## BEGIN Document segment

Tommaso Salvatore "Tom" Parrinello (born 11 November 1989) is an English former football defender of Italian descent who is currently Lead Professional Development Phase Coach at Bristol Rovers.

Career
Parrinello made his debut for the Bristol Rovers first team on 1 December 2007, when he appeared in an FA Cup second round match against Rushden & Diamonds, coming on as a substitute for Craig Disley.

He was the youngest of the five scholars to be offered a professional contract in the summer of 2006.
As a sixteen-year-old, he made a number of reserve team appearances in 2005/06 and was a regular in the reserve side in 2006/07 and 2007/08.

Parrinello joined Weston-super-Mare on loan in December 2008 in order to gain some first team experience, but the move became permanent two months later.

He joined Gloucester City in the summer of 2010 and was as an almost ever-present for the 2010/11 season.

In 2011/12 season he joined Mangotsfield Utd.

## END Document segment

Problems and tasks ->
1. Using the text on Tom Parrinello, decide whether each statement below agrees with it. Give yes or no for each, along with the text's deciding words quoted exactly.
(a) Parrinello's first-team debut for Bristol Rovers came in an FA Cup second round match against Rushden & Diamonds.
(b) He was the oldest of the five scholars offered a professional contract in the summer of 2006.
(c) His loan at Weston-super-Mare ended after two months, and he returned to Bristol Rovers.
2. From the text on Tom Parrinello, extract the part that opens with the words containing "Parrinello joined Weston-super-Mare" and closes with "the 2010/11 season.".
The material after this text comes from a separate source.

## BEGIN Data extract

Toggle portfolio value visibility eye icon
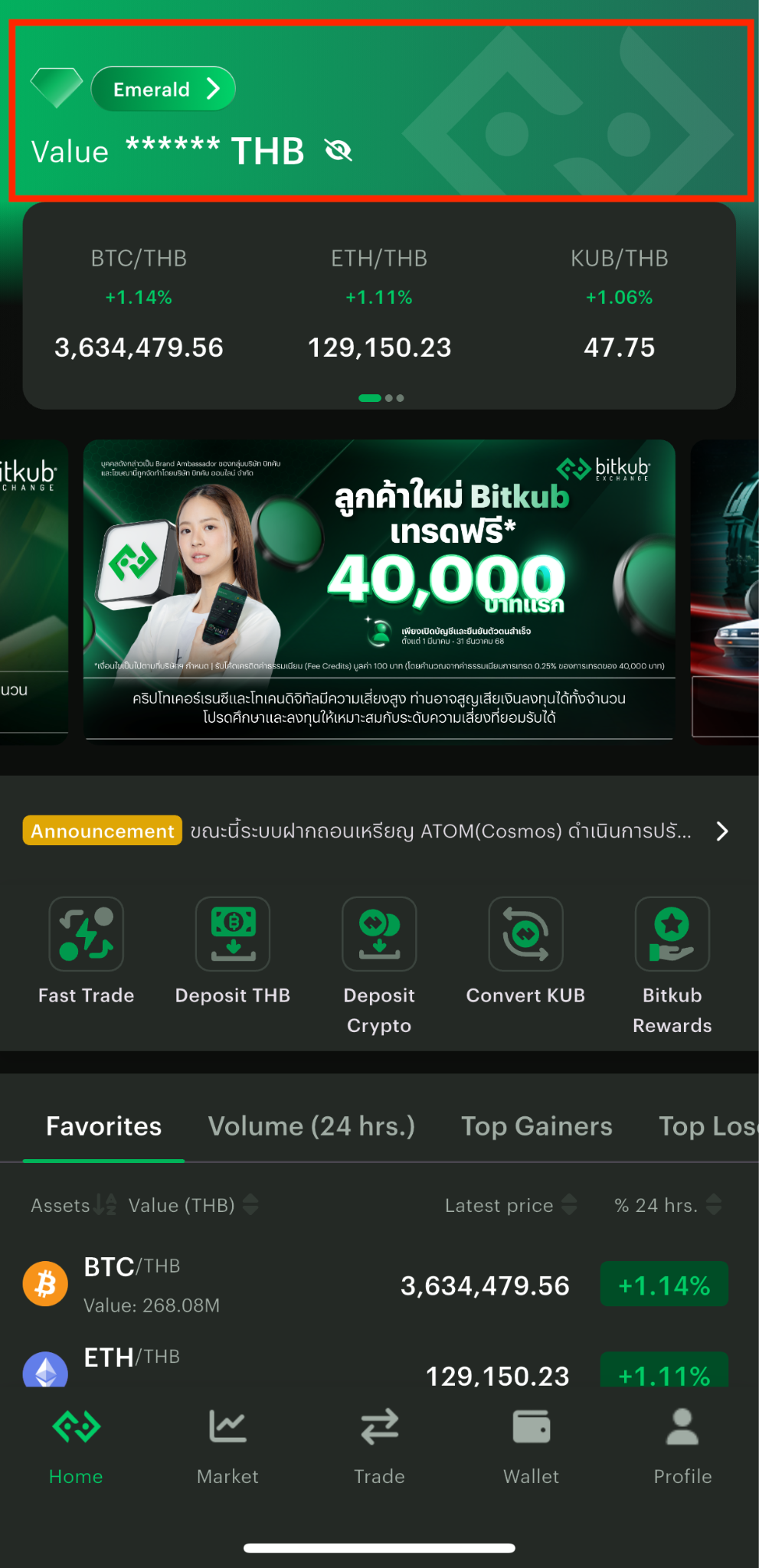The width and height of the screenshot is (759, 1568). coord(338,151)
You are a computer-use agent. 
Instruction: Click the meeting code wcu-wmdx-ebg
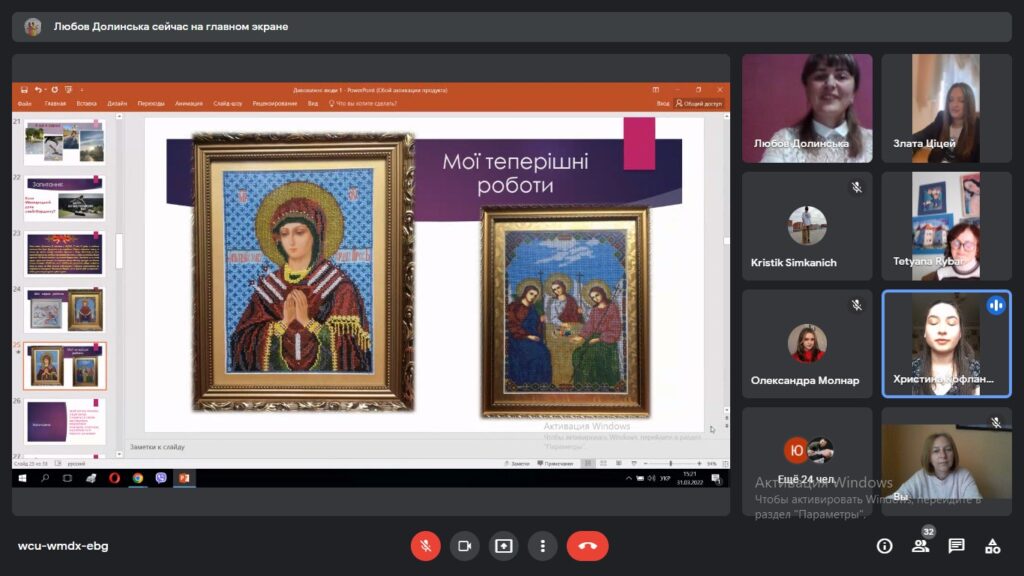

## END Data extract

Answers for the tasks ->
1.
(a) Yes: "he appeared in an FA Cup second round match against Rushden & Diamonds"
(b) No: "He was the youngest of the five scholars to be offered a professional contract in the summer of 2006."
(c) No: "the move became permanent two months later"

2.
Parrinello joined Weston-super-Mare on loan in December 2008 in order to gain some first team experience, but the move became permanent two months later.

He joined Gloucester City in the summer of 2010 and was as an almost ever-present for the 2010/11 season.